§ **Aim of the exercise**
List each line in the items below that contains the string "link". Match it with case taken into account.

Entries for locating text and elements
· · · · ·

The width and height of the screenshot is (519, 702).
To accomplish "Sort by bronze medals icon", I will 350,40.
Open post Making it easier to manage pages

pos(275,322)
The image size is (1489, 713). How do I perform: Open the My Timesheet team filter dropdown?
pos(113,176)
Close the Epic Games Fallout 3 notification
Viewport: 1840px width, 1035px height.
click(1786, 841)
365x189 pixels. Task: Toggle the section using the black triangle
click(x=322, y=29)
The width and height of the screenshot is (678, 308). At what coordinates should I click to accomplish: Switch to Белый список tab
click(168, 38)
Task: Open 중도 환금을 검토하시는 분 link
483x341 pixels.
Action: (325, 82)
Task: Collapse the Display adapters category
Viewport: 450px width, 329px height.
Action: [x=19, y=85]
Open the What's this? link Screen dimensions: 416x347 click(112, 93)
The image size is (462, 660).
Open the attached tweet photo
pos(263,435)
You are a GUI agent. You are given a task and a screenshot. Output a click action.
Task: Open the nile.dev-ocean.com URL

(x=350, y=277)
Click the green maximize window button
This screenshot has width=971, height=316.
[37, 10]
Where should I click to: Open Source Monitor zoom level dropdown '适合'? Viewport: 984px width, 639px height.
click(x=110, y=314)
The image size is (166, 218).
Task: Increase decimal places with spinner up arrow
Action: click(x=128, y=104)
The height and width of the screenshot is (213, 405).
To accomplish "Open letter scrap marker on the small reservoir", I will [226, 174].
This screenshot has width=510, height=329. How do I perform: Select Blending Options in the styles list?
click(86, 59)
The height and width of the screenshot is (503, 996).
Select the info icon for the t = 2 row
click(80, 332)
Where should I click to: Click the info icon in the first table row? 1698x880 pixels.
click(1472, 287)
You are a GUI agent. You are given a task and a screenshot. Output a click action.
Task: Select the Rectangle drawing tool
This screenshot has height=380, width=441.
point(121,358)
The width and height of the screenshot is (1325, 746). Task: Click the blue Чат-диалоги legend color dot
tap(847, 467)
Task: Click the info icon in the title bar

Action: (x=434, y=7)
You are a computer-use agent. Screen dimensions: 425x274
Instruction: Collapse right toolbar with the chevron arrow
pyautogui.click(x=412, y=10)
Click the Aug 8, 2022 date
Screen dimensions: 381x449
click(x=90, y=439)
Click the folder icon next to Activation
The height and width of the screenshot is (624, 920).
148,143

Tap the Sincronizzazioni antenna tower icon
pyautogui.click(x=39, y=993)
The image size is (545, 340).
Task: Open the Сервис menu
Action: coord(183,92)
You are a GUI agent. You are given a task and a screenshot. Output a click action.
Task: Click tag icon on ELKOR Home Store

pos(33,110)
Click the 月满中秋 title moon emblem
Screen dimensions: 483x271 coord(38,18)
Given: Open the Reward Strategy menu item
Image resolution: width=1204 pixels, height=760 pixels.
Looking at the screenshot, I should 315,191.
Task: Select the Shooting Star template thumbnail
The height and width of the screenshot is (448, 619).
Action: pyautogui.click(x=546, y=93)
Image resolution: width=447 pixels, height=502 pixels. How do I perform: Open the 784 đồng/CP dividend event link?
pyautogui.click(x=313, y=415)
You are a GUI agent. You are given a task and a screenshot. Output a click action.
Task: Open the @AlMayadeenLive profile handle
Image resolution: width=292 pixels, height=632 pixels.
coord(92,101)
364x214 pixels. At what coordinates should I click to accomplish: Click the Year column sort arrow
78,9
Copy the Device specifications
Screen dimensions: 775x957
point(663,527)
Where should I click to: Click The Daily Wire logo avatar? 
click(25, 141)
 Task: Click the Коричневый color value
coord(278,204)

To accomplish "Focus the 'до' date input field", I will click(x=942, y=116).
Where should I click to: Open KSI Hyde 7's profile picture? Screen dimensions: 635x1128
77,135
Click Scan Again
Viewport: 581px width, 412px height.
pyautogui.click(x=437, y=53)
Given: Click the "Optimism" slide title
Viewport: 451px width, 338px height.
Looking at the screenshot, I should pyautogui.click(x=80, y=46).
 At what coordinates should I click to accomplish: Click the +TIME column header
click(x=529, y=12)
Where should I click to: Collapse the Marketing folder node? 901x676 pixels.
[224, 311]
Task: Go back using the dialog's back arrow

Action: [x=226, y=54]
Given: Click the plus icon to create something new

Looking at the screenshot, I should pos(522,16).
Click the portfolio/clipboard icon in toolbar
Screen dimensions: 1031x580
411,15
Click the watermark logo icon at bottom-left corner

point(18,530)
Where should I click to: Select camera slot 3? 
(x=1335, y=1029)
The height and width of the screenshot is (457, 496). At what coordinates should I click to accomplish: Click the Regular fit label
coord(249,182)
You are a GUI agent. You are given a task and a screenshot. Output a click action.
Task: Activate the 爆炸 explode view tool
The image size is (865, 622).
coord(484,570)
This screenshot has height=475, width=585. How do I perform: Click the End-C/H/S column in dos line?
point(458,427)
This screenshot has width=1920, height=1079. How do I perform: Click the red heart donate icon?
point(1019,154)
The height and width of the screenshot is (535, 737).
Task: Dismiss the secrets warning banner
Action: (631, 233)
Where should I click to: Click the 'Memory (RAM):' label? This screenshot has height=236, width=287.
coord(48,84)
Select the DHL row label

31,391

· · · · ·

§ **Answer to the problem**
Task: Open 중도 환금을 검토하시는 분 link
Open the What's this? link Screen dimensions: 416x347 click(112, 93)
Image resolution: width=447 pixels, height=502 pixels. How do I perform: Open the 784 đồng/CP dividend event link?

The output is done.